# [What the task asks]
Only one stretch of the records below should be repeated. It starts with the line containing "Open Triggers under the CONFIGURATION menu" and goes on through the line containing "The width and height of the screenshot is (919, 695).", exactly as written.

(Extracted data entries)
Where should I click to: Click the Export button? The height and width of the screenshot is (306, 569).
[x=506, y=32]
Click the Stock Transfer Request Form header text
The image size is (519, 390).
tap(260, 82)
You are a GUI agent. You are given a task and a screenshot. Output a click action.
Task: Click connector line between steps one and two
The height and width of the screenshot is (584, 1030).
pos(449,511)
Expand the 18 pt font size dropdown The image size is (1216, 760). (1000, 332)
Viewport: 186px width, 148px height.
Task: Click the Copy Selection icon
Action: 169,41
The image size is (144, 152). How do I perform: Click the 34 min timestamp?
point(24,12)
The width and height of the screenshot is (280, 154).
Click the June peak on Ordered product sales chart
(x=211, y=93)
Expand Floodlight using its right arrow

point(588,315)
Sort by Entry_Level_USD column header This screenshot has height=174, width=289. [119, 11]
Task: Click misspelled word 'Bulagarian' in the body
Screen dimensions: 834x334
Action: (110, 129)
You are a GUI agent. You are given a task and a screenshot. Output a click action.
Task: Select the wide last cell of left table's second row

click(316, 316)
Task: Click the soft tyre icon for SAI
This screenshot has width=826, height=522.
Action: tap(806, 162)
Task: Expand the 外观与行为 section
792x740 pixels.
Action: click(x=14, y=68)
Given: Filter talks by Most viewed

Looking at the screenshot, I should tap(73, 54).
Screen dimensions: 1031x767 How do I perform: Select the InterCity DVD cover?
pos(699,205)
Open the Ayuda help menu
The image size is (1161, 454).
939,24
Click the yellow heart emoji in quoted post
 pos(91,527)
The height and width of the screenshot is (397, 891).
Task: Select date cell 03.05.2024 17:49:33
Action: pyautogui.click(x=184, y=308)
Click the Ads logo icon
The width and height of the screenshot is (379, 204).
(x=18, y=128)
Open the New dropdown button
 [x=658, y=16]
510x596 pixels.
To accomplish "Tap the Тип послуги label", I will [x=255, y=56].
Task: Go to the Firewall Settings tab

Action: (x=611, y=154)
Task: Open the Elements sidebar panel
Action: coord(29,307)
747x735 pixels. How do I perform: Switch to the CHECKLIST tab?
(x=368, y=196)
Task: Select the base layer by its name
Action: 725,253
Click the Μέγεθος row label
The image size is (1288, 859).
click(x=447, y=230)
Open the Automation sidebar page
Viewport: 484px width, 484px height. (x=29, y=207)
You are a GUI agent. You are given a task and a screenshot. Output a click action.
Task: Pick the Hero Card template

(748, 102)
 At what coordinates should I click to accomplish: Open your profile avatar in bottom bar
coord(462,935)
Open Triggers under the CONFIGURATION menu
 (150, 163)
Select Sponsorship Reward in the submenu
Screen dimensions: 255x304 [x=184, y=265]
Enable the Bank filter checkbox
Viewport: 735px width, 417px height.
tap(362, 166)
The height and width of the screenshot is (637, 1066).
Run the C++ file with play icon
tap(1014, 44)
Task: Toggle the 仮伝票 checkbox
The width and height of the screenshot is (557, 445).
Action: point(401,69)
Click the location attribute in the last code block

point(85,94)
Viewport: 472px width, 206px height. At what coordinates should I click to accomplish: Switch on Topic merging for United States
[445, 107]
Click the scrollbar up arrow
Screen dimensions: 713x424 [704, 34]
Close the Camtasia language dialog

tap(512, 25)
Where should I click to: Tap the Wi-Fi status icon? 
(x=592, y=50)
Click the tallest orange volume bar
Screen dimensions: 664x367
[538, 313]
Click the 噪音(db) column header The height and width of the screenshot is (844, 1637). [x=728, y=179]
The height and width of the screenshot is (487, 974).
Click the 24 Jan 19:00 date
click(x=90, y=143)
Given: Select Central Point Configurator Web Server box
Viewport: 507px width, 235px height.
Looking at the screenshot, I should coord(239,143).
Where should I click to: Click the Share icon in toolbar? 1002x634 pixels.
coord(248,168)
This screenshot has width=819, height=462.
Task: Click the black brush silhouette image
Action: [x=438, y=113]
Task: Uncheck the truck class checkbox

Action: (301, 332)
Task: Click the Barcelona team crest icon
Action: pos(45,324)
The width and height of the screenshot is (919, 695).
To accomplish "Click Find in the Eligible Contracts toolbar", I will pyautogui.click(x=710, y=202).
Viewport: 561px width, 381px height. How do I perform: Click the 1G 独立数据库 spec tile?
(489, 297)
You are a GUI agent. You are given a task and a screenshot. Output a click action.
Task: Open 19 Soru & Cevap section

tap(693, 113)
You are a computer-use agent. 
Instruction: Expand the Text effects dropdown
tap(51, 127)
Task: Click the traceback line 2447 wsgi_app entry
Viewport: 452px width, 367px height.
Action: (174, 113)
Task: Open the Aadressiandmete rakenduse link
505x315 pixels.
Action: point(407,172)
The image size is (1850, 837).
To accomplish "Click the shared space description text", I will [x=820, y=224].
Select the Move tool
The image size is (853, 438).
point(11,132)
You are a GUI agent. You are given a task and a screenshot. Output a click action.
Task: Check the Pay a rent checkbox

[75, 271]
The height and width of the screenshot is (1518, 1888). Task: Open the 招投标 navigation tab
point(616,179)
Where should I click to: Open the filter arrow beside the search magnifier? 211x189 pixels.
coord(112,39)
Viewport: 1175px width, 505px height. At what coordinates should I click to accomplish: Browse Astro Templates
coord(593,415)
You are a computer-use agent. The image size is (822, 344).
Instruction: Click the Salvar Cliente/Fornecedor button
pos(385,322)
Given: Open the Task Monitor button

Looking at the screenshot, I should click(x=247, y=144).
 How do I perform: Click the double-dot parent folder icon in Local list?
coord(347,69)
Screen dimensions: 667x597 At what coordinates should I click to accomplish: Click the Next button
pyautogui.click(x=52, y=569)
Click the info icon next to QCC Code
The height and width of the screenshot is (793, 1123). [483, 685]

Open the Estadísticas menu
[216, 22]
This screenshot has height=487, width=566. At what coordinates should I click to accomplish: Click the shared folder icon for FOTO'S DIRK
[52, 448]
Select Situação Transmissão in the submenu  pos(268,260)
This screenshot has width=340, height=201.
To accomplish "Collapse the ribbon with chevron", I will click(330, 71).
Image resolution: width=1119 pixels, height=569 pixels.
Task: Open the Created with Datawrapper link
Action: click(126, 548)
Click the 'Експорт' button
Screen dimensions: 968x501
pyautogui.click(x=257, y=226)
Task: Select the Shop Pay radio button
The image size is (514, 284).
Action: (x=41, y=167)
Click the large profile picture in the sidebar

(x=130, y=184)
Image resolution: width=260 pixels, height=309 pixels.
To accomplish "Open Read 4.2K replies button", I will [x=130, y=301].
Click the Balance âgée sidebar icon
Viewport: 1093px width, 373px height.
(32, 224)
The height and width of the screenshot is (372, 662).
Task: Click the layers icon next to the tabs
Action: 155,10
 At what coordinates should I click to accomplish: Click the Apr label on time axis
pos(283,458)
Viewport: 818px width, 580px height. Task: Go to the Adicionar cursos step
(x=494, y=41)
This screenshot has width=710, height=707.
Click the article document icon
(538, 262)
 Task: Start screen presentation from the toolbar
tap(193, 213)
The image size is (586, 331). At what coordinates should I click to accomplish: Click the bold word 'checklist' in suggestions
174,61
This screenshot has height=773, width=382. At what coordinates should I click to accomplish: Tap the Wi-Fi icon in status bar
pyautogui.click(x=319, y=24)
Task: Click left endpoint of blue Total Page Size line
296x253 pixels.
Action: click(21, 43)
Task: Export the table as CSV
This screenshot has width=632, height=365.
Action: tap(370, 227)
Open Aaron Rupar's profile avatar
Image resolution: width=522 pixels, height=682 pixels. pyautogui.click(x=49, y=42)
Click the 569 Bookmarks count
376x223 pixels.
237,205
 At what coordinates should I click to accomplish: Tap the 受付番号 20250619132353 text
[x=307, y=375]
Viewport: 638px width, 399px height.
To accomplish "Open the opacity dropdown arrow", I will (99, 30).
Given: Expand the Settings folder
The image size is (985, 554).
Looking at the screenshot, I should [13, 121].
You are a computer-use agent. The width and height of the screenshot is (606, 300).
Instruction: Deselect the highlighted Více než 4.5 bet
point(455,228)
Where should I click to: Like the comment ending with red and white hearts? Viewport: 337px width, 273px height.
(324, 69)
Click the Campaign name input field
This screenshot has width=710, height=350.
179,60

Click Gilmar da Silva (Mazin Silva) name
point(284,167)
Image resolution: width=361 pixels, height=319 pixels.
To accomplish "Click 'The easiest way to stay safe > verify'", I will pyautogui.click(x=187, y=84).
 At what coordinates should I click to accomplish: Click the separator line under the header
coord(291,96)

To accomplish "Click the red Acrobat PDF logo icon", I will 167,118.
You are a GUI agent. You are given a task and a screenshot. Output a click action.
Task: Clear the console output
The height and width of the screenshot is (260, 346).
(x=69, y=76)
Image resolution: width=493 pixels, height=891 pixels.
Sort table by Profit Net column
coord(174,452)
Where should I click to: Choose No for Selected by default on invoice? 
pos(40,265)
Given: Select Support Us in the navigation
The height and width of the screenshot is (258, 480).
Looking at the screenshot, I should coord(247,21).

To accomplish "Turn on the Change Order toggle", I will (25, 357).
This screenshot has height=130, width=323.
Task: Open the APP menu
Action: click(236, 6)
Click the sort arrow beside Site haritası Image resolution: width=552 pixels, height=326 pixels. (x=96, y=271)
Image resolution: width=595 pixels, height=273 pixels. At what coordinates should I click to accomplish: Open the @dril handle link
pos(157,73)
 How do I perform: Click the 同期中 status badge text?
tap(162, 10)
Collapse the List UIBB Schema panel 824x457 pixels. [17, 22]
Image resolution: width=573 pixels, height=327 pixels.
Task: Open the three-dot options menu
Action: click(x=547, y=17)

# [Exercise answer]
Open Triggers under the CONFIGURATION menu
 (150, 163)
Select Sponsorship Reward in the submenu
Screen dimensions: 255x304 [x=184, y=265]
Enable the Bank filter checkbox
Viewport: 735px width, 417px height.
tap(362, 166)
The height and width of the screenshot is (637, 1066).
Run the C++ file with play icon
tap(1014, 44)
Task: Toggle the 仮伝票 checkbox
The width and height of the screenshot is (557, 445).
Action: point(401,69)
Click the location attribute in the last code block

point(85,94)
Viewport: 472px width, 206px height. At what coordinates should I click to accomplish: Switch on Topic merging for United States
[445, 107]
Click the scrollbar up arrow
Screen dimensions: 713x424 [704, 34]
Close the Camtasia language dialog

tap(512, 25)
Where should I click to: Tap the Wi-Fi status icon? 
(x=592, y=50)
Click the tallest orange volume bar
Screen dimensions: 664x367
[538, 313]
Click the 噪音(db) column header The height and width of the screenshot is (844, 1637). [x=728, y=179]
The height and width of the screenshot is (487, 974).
Click the 24 Jan 19:00 date
click(x=90, y=143)
Given: Select Central Point Configurator Web Server box
Viewport: 507px width, 235px height.
Looking at the screenshot, I should coord(239,143).
Where should I click to: Click the Share icon in toolbar? 1002x634 pixels.
coord(248,168)
This screenshot has width=819, height=462.
Task: Click the black brush silhouette image
Action: [x=438, y=113]
Task: Uncheck the truck class checkbox

Action: (301, 332)
Task: Click the Barcelona team crest icon
Action: pos(45,324)
The width and height of the screenshot is (919, 695).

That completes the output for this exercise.